── DATA EXTRACT

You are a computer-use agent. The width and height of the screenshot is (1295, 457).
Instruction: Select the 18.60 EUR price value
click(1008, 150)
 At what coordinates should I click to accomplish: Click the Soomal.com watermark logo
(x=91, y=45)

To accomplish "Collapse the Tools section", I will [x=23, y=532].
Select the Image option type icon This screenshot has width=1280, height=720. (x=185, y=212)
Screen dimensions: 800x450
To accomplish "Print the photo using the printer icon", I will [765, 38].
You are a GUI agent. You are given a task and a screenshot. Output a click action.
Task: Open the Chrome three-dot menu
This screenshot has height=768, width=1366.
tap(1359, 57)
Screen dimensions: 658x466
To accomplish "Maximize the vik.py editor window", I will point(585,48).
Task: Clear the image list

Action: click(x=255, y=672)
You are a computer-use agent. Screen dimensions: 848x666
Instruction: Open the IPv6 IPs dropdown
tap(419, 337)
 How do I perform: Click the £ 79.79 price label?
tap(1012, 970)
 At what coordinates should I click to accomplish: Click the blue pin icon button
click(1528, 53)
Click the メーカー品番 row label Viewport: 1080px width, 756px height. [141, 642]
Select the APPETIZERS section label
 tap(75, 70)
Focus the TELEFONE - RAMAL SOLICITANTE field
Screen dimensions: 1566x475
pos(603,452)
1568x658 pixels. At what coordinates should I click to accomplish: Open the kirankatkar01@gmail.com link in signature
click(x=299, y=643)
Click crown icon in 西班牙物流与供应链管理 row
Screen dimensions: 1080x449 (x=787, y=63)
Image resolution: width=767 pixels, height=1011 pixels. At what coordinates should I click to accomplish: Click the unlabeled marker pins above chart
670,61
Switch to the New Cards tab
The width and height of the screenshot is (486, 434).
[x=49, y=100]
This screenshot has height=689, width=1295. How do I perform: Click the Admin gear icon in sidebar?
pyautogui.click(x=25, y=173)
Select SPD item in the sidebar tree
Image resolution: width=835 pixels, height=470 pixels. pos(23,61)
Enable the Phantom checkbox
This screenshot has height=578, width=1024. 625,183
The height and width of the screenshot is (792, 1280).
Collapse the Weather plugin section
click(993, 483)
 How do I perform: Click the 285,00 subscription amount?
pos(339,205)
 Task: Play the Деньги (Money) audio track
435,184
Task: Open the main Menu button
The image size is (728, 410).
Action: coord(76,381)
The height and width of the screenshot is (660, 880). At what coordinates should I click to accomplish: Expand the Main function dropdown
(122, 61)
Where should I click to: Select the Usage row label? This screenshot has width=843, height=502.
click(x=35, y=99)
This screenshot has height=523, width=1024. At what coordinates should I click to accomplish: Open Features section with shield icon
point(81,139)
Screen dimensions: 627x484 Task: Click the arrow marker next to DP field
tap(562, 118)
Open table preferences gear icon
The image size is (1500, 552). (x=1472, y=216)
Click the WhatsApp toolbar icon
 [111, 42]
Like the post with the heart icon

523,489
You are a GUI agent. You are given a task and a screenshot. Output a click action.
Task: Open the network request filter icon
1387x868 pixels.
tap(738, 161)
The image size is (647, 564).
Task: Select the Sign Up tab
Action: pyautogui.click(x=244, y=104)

────

YOUR TASK
Copy out only the lines of the records above from the one with "Soomal.com watermark logo" through the one with "Select the Image", exactly as they stand, both included.

TASK RESULT
 At what coordinates should I click to accomplish: Click the Soomal.com watermark logo
(x=91, y=45)

To accomplish "Collapse the Tools section", I will [x=23, y=532].
Select the Image option type icon This screenshot has width=1280, height=720. (x=185, y=212)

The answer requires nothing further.